The Man Who Stopped the Sultan

Read courtesy of the publisher and NetGalley. It’s out at the end of January, 2026.

This book is pretty great. For a reader even vaguely interested in the Europe and Ottoman Empires of the 1400 and 1500s, it provides a brilliant perspective that is often missing from other, entirely Euro-centric accounts I’ve read.

Did I know Henry VIII, Frances I. Suleiman, and Charles V were all around the same age?? No I did not. Doesn’t that give the 1500s a slightly different complexion. (Also I love the dismissal of Henry VIII and England as not particularly relevant to the happenings on the Continent at this point….)

This is larger than JUST a biography of Gabriele Tadino, although it is also that. Tadino is himself a fascinating figure – an engineer when military engineering is completely changing in reaction to technology, basically in the centre of things because of birth (living near Venice when shit is getting real, thanks very much not-so-Holy, definitely-not-Roman Emperor) and then being persuaded to join in with the Knights of St John over on Rhodes when Suleiman and his crew are laying siege. Tadino is not perfect, and there’s also bits of his life where the records completely dry up – but Albert has done a convincing job of recreating a lot of his experiences, and suggesting the whys and wherefores around them.

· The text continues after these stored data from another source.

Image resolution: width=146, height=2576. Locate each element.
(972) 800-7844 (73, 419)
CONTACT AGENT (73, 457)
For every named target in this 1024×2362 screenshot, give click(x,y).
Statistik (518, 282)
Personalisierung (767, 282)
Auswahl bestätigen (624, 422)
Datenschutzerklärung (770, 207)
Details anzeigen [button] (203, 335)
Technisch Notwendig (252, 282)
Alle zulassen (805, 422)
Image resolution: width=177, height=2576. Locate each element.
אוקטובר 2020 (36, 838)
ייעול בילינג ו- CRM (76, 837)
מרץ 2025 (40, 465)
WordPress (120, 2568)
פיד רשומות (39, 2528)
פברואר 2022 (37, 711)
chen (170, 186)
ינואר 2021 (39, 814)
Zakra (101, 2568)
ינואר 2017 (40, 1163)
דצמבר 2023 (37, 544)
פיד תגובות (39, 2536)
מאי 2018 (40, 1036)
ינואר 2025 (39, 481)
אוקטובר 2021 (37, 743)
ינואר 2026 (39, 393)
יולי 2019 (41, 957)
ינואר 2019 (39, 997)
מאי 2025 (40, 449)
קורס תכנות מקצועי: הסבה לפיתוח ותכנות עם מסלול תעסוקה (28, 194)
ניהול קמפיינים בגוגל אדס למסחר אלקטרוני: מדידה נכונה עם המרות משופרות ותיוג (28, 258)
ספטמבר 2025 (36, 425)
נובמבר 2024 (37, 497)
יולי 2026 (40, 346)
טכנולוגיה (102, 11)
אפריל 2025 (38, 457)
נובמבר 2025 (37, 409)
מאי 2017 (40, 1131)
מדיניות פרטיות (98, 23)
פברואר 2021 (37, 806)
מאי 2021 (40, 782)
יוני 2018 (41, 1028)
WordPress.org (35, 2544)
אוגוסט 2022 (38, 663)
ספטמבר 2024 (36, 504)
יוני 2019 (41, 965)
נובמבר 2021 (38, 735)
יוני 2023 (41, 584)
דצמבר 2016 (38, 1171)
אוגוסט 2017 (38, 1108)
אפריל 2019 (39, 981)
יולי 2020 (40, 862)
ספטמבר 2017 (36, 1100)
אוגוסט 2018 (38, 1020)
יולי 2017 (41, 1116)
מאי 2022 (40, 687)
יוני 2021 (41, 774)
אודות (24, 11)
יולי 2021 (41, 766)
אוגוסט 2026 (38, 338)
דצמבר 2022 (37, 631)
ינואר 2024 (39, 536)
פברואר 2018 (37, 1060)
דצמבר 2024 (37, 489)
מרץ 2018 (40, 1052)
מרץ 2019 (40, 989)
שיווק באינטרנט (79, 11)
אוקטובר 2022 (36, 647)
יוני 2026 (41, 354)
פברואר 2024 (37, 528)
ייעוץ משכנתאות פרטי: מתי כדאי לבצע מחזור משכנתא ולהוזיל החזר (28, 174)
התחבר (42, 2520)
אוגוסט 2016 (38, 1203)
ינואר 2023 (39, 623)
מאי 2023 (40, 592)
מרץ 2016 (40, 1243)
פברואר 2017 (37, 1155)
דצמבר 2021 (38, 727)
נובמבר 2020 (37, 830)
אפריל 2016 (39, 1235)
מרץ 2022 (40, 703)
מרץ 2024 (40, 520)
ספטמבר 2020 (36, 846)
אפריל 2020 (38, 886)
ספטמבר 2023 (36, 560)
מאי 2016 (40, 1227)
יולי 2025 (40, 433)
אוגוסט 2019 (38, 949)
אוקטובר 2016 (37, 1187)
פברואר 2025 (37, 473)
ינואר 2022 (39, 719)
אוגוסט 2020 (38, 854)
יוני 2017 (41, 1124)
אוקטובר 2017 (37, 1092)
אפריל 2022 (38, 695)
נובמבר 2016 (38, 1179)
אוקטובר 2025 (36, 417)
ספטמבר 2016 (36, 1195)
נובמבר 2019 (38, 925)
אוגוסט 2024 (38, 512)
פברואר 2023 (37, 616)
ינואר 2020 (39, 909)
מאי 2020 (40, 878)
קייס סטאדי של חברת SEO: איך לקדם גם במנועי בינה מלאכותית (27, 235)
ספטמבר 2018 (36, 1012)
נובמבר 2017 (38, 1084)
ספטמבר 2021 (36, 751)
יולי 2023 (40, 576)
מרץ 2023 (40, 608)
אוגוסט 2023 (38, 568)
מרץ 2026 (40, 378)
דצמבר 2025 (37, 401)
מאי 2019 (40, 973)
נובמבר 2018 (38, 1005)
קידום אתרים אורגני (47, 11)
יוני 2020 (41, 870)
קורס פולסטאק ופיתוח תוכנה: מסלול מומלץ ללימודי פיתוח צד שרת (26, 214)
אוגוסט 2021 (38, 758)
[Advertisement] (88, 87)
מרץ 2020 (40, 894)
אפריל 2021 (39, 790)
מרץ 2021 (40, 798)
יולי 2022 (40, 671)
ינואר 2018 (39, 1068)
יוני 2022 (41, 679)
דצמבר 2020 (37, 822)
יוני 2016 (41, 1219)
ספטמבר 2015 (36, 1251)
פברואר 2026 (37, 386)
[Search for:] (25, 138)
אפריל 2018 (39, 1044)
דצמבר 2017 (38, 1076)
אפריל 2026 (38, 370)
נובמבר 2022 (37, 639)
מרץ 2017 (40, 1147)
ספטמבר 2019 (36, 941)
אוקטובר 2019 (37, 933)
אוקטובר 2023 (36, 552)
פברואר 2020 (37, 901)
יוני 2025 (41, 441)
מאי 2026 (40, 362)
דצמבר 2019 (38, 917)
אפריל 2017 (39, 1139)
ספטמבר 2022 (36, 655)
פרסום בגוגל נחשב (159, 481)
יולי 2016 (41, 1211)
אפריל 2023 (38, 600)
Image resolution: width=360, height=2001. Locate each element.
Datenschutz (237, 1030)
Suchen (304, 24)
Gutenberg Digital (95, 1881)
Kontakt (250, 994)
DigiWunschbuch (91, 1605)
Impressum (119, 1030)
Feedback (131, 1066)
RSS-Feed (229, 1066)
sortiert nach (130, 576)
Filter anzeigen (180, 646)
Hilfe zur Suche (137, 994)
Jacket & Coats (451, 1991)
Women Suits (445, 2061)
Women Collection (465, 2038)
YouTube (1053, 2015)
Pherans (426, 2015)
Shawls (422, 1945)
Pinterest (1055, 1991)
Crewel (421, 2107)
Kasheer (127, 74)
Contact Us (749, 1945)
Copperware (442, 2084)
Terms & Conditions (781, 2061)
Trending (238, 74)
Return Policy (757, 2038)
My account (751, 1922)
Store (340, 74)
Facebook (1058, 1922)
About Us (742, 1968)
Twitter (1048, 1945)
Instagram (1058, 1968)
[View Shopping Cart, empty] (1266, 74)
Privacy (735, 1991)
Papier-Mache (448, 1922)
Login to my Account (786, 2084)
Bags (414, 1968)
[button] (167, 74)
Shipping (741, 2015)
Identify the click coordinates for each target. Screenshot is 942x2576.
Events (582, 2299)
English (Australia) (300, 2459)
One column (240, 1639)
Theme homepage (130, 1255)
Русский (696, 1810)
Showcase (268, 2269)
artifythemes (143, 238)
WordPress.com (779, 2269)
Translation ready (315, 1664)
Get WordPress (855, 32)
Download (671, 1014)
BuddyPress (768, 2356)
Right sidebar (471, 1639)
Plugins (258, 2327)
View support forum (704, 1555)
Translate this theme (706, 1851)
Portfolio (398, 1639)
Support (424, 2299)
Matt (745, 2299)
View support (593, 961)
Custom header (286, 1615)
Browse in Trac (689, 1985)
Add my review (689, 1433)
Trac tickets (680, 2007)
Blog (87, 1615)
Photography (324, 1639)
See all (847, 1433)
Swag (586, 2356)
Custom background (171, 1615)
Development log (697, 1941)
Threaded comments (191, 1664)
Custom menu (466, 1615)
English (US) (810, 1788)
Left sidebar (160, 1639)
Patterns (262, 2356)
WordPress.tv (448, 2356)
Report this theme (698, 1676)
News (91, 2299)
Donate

Alongside the Tadino exploits, though, this is also a magnificent examination of European and Ottoman relations in this key period. I don’t know all that much about Suleiman, nor the Ottomans at this time more broadly – but I know more now, and my disgruntlement at writing European history of the 16th century without reference to what was going on over East, and indeed well into central Europe, is Large.

Well written and accessible for the generally historically intelligent reader – no need to have very specific knowledge of people or places – this is a really great book.